=== Given problem ===
Please replace "icon" with "symbol" in the lines from the one containing "Task: Open the 室内摆件 furnishings panel" up to and including the one containing "should pyautogui.click(x=213, y=346).". Give back only those lines, with everything else left unchanged.

=== Entries supplied ===
------------------------------------------------------------
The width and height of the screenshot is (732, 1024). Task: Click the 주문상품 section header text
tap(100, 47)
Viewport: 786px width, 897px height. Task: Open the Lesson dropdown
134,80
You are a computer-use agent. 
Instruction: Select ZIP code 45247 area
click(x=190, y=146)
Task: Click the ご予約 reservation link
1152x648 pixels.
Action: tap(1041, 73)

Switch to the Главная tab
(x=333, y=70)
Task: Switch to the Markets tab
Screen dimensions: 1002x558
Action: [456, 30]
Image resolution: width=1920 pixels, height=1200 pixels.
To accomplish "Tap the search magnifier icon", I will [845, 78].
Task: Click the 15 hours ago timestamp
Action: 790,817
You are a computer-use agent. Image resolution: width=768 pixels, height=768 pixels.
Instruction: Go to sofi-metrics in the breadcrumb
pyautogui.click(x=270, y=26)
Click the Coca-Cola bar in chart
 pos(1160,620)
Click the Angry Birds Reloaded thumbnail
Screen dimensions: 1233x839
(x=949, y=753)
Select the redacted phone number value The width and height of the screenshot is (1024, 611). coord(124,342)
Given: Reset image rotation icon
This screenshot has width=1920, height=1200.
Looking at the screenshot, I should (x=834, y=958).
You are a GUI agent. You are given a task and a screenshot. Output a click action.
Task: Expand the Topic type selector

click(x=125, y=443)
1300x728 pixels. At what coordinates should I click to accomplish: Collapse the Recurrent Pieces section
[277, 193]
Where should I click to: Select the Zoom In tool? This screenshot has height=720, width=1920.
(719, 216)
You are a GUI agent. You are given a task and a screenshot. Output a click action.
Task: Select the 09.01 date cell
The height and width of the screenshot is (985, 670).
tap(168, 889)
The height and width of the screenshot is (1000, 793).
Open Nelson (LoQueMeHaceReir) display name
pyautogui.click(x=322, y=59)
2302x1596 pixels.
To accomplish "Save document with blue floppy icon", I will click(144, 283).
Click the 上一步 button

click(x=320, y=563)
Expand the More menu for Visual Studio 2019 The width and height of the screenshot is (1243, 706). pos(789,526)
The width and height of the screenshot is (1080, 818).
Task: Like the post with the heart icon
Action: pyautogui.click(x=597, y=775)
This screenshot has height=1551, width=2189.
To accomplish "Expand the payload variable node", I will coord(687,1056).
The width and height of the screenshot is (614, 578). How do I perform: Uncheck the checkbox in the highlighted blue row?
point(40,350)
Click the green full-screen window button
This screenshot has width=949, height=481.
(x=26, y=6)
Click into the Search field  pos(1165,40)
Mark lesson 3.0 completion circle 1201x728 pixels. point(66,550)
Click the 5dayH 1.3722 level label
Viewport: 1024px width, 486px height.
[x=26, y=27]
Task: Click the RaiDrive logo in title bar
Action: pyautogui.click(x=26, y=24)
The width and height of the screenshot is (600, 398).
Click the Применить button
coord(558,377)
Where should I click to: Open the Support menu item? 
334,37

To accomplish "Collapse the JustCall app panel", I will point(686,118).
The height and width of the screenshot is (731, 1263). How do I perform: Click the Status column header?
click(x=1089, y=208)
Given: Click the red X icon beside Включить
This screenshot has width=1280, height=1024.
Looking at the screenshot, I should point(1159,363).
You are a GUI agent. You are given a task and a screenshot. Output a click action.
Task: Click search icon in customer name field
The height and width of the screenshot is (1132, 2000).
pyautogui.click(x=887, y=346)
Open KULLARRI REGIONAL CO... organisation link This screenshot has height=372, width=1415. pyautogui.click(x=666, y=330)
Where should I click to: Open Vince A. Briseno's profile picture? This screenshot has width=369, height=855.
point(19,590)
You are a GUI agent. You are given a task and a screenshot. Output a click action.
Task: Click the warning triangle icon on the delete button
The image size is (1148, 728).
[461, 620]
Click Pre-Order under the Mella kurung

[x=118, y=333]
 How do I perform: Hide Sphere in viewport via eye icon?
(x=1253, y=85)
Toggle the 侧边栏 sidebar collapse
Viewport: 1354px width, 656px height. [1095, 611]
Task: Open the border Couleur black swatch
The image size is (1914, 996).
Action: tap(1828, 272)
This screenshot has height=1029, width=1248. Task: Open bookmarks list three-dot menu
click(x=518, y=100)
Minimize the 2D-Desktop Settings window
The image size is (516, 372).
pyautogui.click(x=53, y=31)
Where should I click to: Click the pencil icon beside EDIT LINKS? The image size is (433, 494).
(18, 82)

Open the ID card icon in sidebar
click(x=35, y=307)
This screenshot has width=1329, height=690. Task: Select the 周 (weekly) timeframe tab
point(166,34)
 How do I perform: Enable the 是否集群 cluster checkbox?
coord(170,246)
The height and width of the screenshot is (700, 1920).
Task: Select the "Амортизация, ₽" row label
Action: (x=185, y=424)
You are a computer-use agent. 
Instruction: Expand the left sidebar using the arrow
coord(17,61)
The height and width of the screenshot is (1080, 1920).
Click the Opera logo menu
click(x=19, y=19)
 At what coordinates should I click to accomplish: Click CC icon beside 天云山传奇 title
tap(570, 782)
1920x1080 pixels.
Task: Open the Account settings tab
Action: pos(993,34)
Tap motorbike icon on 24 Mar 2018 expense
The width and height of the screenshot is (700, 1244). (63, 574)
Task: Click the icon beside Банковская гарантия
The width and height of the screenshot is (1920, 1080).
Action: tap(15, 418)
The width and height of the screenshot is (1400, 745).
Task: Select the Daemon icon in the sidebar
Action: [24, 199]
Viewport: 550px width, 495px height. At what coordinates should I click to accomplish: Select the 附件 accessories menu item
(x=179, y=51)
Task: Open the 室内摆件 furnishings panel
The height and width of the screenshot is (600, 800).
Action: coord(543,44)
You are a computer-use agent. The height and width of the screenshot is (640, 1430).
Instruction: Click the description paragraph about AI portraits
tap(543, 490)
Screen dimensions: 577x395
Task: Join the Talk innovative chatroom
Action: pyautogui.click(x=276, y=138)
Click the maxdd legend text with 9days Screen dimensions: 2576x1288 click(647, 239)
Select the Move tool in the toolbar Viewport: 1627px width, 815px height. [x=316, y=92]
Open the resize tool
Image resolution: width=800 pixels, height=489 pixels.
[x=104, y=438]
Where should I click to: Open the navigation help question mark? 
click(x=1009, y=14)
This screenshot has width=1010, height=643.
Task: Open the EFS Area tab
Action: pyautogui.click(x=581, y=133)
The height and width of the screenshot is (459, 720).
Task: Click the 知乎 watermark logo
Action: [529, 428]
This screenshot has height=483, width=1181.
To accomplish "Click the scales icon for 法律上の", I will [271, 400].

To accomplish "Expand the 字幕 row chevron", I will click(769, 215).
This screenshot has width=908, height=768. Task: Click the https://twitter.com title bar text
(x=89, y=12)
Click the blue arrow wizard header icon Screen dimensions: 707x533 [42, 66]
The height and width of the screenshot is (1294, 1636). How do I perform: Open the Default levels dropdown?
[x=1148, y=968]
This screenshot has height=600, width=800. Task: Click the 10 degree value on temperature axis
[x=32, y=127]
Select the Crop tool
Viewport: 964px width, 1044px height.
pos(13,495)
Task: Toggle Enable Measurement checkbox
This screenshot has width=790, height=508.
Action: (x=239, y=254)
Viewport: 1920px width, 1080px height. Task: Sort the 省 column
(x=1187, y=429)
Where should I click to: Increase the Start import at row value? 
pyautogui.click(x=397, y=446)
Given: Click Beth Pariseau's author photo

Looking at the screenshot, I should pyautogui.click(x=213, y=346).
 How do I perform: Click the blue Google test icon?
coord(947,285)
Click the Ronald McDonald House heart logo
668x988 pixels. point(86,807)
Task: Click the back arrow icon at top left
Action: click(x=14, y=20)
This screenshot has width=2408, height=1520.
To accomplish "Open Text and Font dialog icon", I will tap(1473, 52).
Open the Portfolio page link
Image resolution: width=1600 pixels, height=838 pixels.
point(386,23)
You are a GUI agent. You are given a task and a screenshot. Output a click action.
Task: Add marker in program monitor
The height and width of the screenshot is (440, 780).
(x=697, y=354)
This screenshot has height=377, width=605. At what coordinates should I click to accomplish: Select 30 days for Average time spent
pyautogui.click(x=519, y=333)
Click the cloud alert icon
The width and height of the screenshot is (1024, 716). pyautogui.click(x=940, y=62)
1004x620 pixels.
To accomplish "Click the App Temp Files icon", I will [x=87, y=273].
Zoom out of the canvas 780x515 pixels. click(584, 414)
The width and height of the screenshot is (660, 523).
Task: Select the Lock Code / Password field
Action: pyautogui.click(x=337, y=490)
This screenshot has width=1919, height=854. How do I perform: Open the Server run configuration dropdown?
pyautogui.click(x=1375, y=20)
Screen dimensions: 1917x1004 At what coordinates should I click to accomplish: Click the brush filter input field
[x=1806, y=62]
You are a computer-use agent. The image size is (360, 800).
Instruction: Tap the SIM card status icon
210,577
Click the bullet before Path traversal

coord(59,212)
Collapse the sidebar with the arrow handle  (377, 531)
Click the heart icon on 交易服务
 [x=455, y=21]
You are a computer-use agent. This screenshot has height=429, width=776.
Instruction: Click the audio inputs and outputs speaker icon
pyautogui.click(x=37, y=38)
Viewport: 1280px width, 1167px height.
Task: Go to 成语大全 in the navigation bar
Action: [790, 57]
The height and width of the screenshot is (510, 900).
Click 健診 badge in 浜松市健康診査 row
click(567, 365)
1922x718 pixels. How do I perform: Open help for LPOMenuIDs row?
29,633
------------------------------------------------------------
=== Task output ===
Task: Open the 室内摆件 furnishings panel
The height and width of the screenshot is (600, 800).
Action: coord(543,44)
You are a computer-use agent. The height and width of the screenshot is (640, 1430).
Instruction: Click the description paragraph about AI portraits
tap(543, 490)
Screen dimensions: 577x395
Task: Join the Talk innovative chatroom
Action: pyautogui.click(x=276, y=138)
Click the maxdd legend text with 9days Screen dimensions: 2576x1288 click(647, 239)
Select the Move tool in the toolbar Viewport: 1627px width, 815px height. [x=316, y=92]
Open the resize tool
Image resolution: width=800 pixels, height=489 pixels.
[x=104, y=438]
Where should I click to: Open the navigation help question mark? 
click(x=1009, y=14)
This screenshot has width=1010, height=643.
Task: Open the EFS Area tab
Action: pyautogui.click(x=581, y=133)
The height and width of the screenshot is (459, 720).
Task: Click the 知乎 watermark logo
Action: [529, 428]
This screenshot has height=483, width=1181.
To accomplish "Click the scales symbol for 法律上の", I will [271, 400].

To accomplish "Expand the 字幕 row chevron", I will click(769, 215).
This screenshot has width=908, height=768. Task: Click the https://twitter.com title bar text
(x=89, y=12)
Click the blue arrow wizard header symbol Screen dimensions: 707x533 [42, 66]
The height and width of the screenshot is (1294, 1636). How do I perform: Open the Default levels dropdown?
[x=1148, y=968]
This screenshot has height=600, width=800. Task: Click the 10 degree value on temperature axis
[x=32, y=127]
Select the Crop tool
Viewport: 964px width, 1044px height.
pos(13,495)
Task: Toggle Enable Measurement checkbox
This screenshot has width=790, height=508.
Action: (x=239, y=254)
Viewport: 1920px width, 1080px height. Task: Sort the 省 column
(x=1187, y=429)
Where should I click to: Increase the Start import at row value? 
pyautogui.click(x=397, y=446)
Given: Click Beth Pariseau's author photo

Looking at the screenshot, I should pyautogui.click(x=213, y=346).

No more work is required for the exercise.